According to the heterogeneous flexible load real-time regulation and control device based on deep reinforcement learning, firstly, single flexible load models are respectively established for heterogeneous flexible loads of different types, then a polymerization load model is established for a plurality of flexible loads with different parameters and different structures, so that a Markov decision process when the heterogeneous flexible loads participate in demand response is obtained, a decision function of a polymer is trained through a machine learning framework of the deep reinforcement learning based on historical data, a real-time optimization regulation and control decision model of the heterogeneous flexible load polymer is obtained, an optimal strategy of real-time regulation and control of the polymerization load is obtained, and the flexible load response capability of a user side is improved.

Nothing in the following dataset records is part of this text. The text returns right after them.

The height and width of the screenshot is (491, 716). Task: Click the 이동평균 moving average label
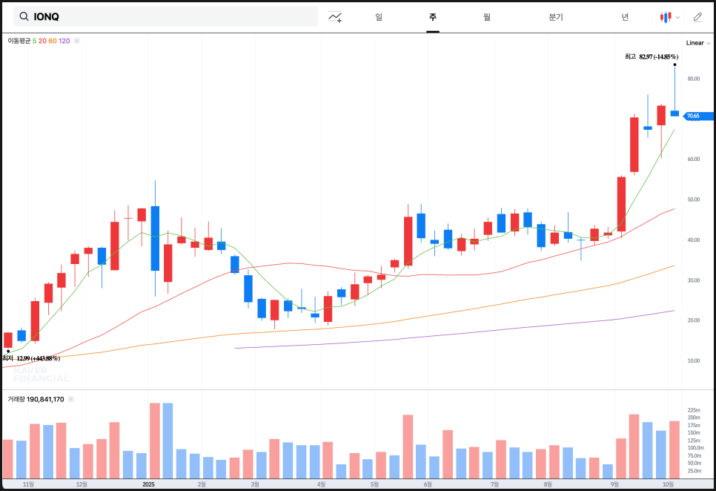pyautogui.click(x=19, y=41)

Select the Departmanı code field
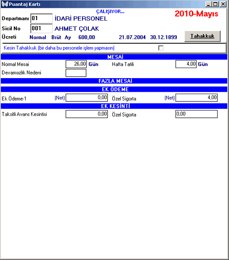click(41, 18)
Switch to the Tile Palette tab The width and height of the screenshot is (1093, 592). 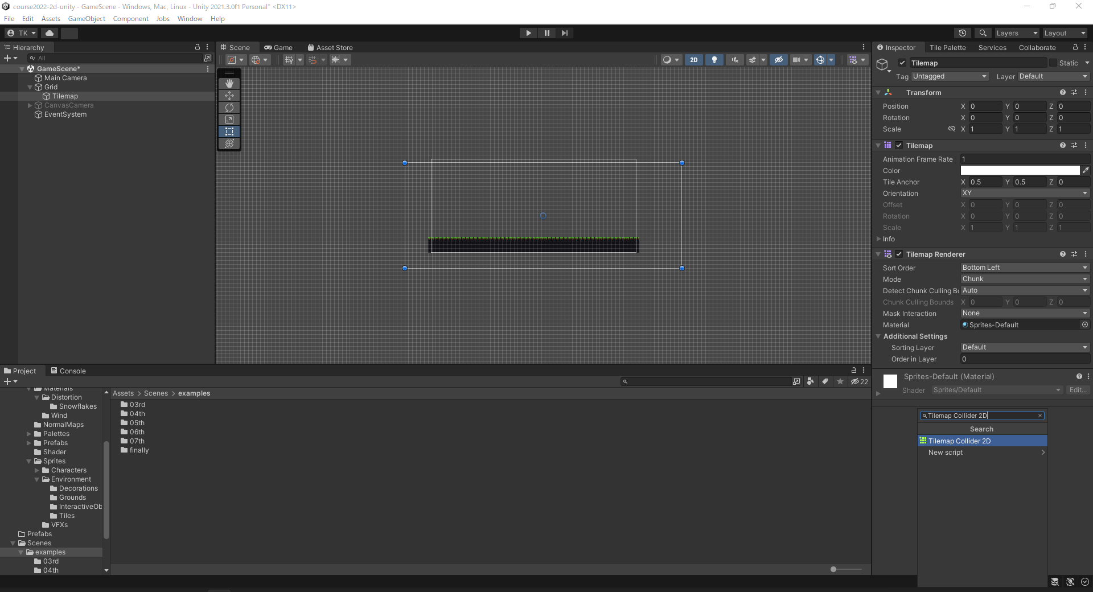[x=947, y=48]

The technical problems that the response capability of the flexible load on the user side is low and the demand response potential on the user side is difficult to excite in the existing load regulation and control mode are solved.

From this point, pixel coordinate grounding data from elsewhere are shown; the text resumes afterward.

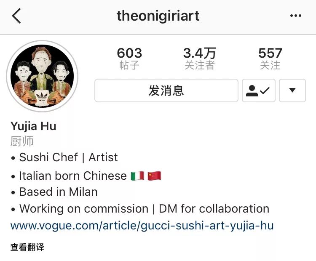Toggle the following status person-check button

259,91
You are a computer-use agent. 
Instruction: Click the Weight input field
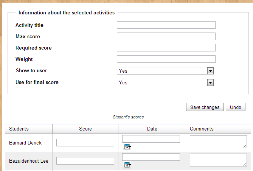pos(166,59)
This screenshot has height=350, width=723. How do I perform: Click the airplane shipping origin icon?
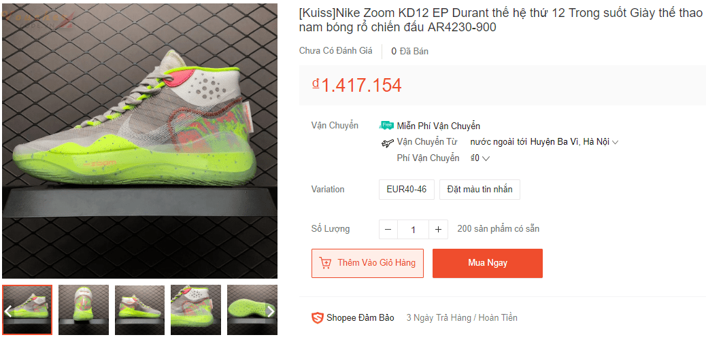(388, 142)
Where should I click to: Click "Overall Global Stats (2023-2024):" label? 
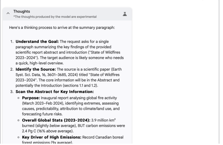point(56,120)
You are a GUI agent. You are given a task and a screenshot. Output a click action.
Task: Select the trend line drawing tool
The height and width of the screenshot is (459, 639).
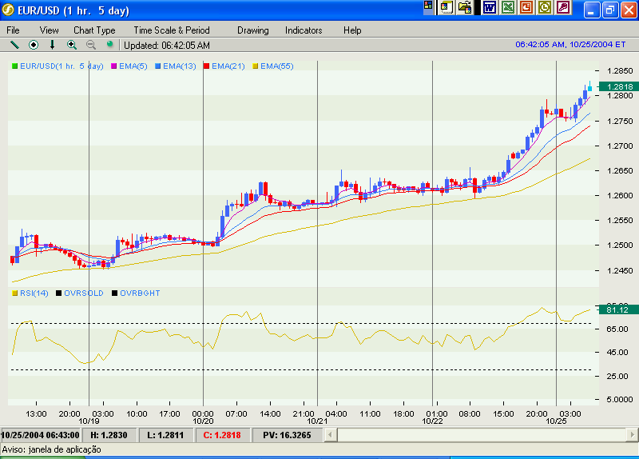click(14, 45)
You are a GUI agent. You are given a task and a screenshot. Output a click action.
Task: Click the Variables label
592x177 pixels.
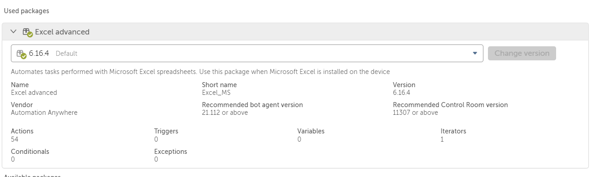click(311, 131)
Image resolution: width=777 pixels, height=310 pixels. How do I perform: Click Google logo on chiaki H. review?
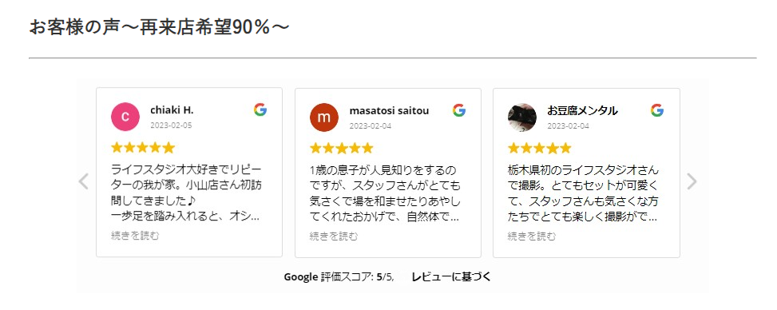(x=260, y=110)
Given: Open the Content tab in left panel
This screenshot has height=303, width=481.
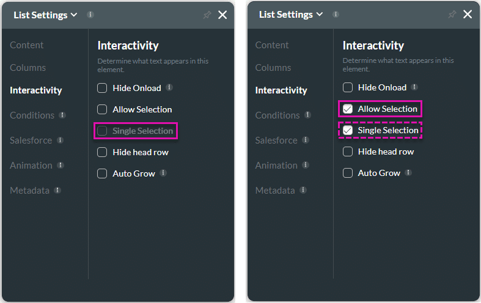Looking at the screenshot, I should [27, 45].
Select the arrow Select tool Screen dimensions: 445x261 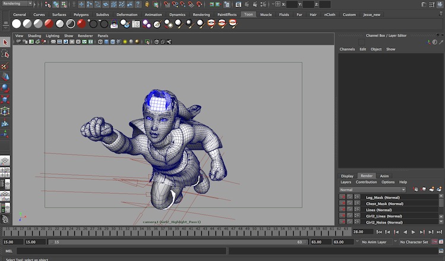pos(5,42)

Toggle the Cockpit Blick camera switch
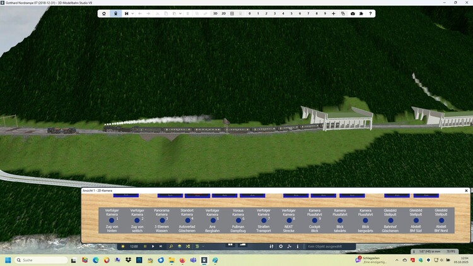click(x=314, y=221)

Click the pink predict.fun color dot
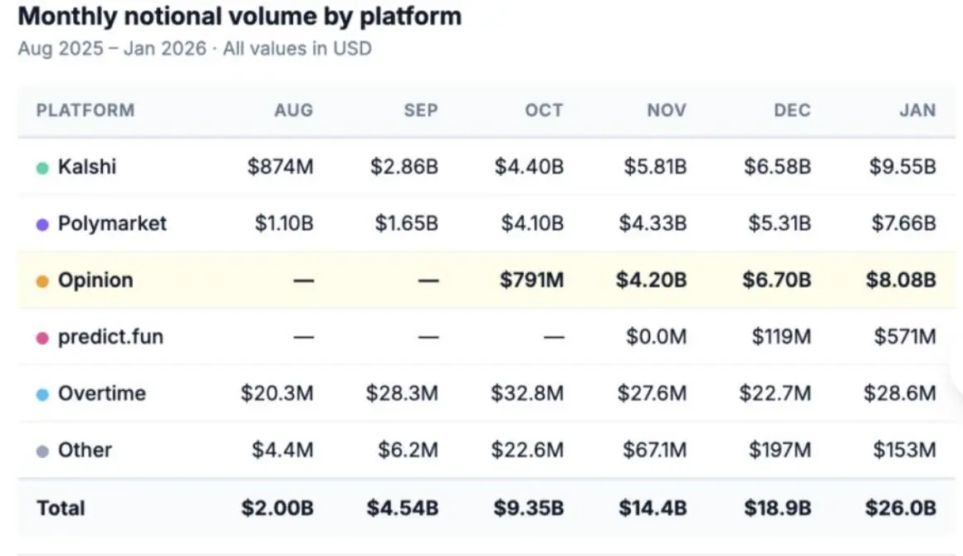42,338
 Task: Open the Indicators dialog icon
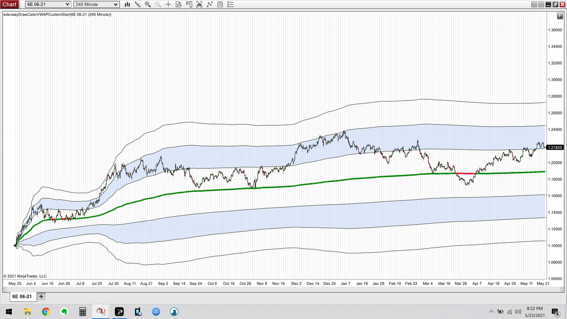(x=199, y=4)
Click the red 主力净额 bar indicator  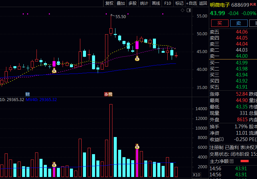pyautogui.click(x=245, y=161)
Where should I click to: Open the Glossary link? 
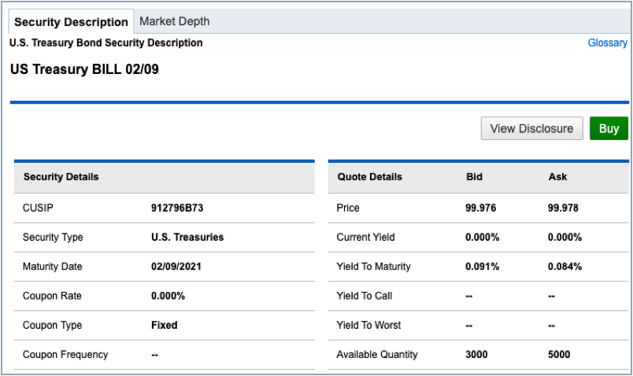607,43
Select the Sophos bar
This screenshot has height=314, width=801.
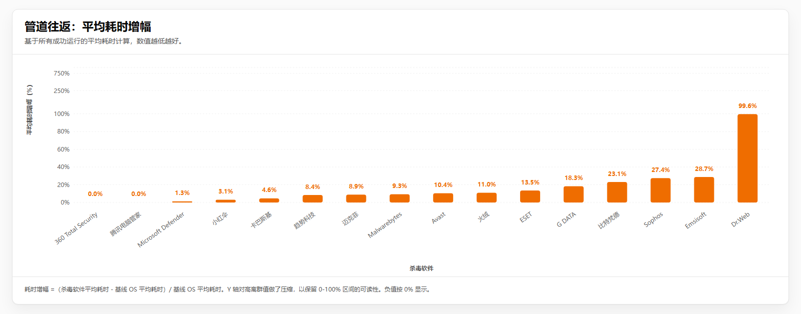tap(660, 190)
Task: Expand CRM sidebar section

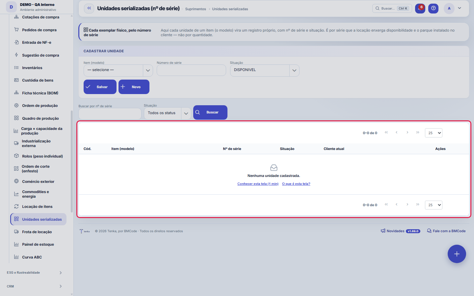Action: pos(35,286)
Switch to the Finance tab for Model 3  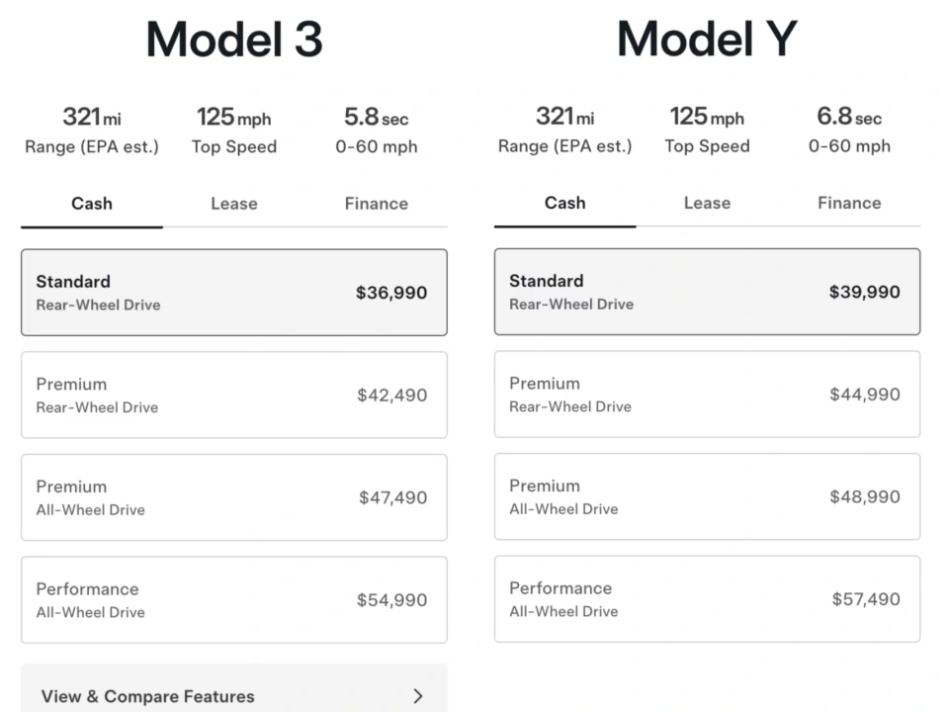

Further, the single flexible load dynamic model includes a load temperature control dynamic function, a user discomfort function, and a reward function.
Further, the method also comprises the following steps:
and the model testing module is used for testing the real-time optimization regulation and control decision model of flexible load aggregation.

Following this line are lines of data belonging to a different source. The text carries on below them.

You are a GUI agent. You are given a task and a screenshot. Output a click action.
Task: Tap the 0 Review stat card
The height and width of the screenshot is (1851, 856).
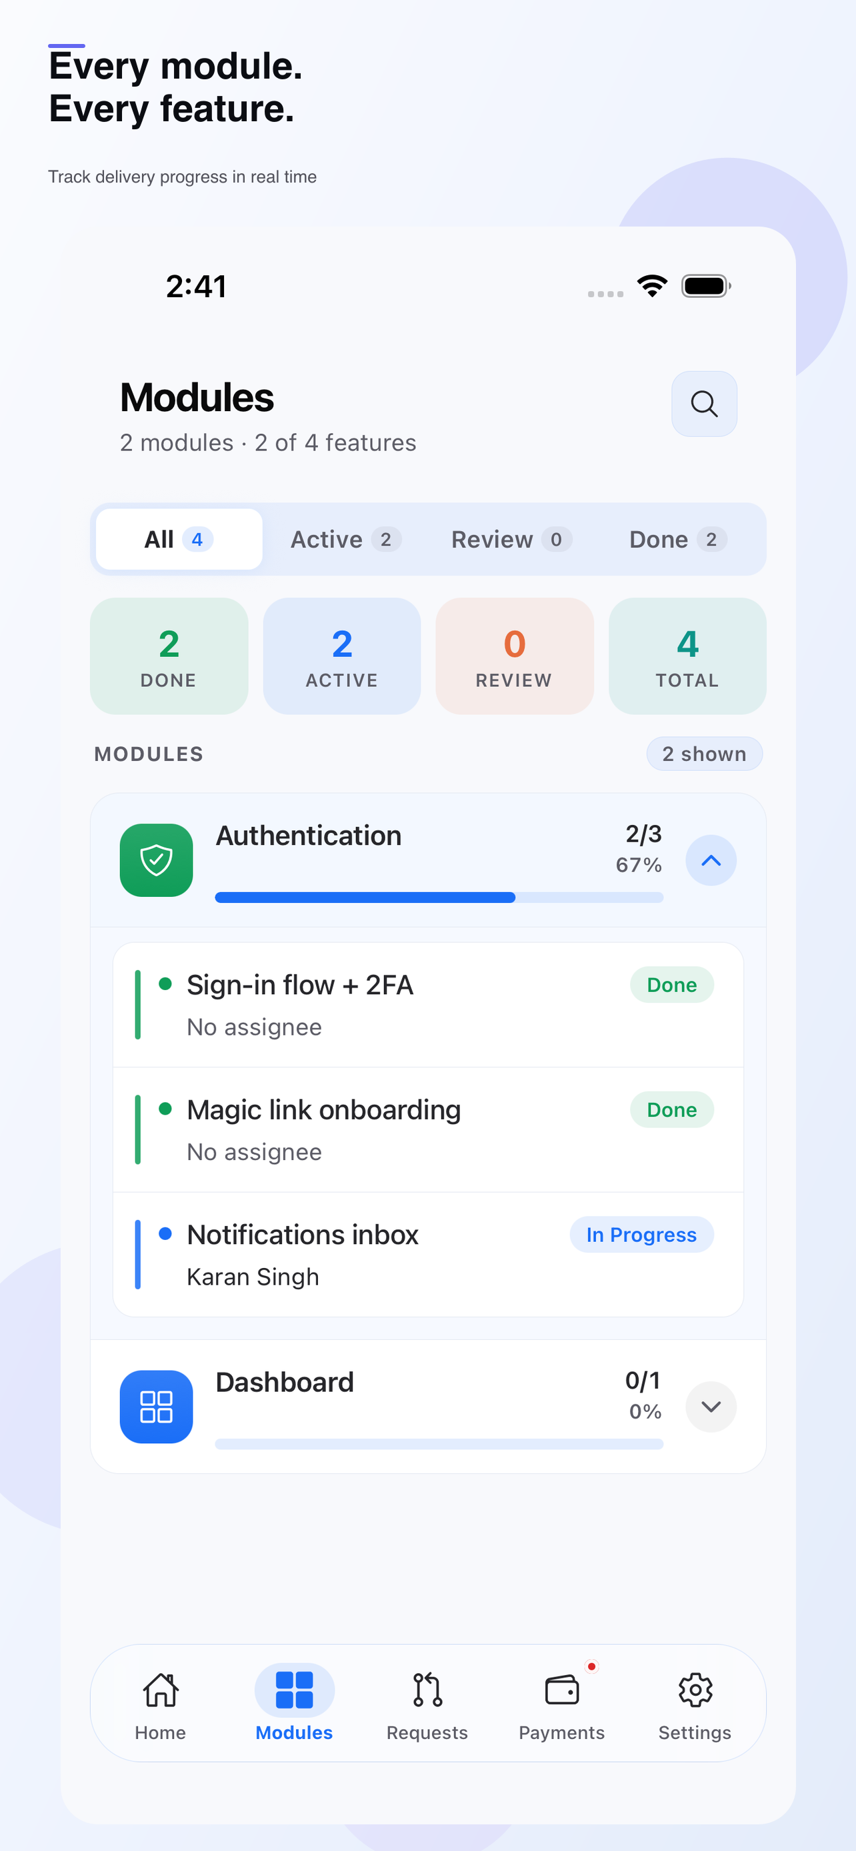pyautogui.click(x=515, y=656)
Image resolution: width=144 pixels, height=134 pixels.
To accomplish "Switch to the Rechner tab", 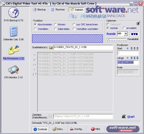I will [x=58, y=10].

It should be noted that the device provided in the embodiment of the present application is a virtual device embodiment corresponding to the foregoing heterogeneous flexible load real-time regulation and control method embodiment based on deep reinforcement learning, and the embodiment of the present application can achieve the same technical effects as the foregoing heterogeneous flexible load real-time regulation and control method embodiment based on deep reinforcement learning, and is not described herein again.
In the several embodiments provided in the present application, it should be understood that the disclosed apparatus and method may be implemented in other manners. For example, the above-described apparatus embodiments are merely illustrative, and for example, the division of the units is only one type of logical functional division, and other divisions may be realized in practice, for example, multiple units or components may be combined or integrated into another system, or some features may be omitted, or not executed. In addition, the shown or discussed mutual coupling or direct coupling or communication connection may be an indirect coupling or communication connection through some interfaces, devices or units, and may be in an electrical, mechanical or other form.
The units described as separate parts may or may not be physically separate, and parts displayed as units may or may not be physical units, may be located in one place, or may be distributed on a plurality of network units. Some or all of the units can be selected according to actual needs to achieve the purpose of the solution of the embodiment.
In addition, functional units in the embodiments of the present application may be integrated into one processing unit, or each unit may exist alone physically, or two or more units are integrated into one unit. The integrated unit may be implemented in the form of hardware, or may also be implemented in the form of a software functional unit.
The integrated unit, if implemented in the form of a software functional unit and sold or used as a stand-alone product, may be stored in a computer readable storage medium. Based on such understanding, the technical solutions of the present application, which are essential or part of the technical solutions contributing to the prior art, or all or part of the technical solutions, may be embodied in the form of a software product, which is stored in a storage medium and includes several instructions for causing a computer device (which may be a personal computer, a server, or a network device, etc.) to execute all or part of the steps of the methods described in the embodiments of the present application. And the aforementioned storage medium includes: a U-disk, a portable hard disk, a Read-Only Memory (ROM), a Random Access Memory (RAM), a magnetic disk, or an optical disk.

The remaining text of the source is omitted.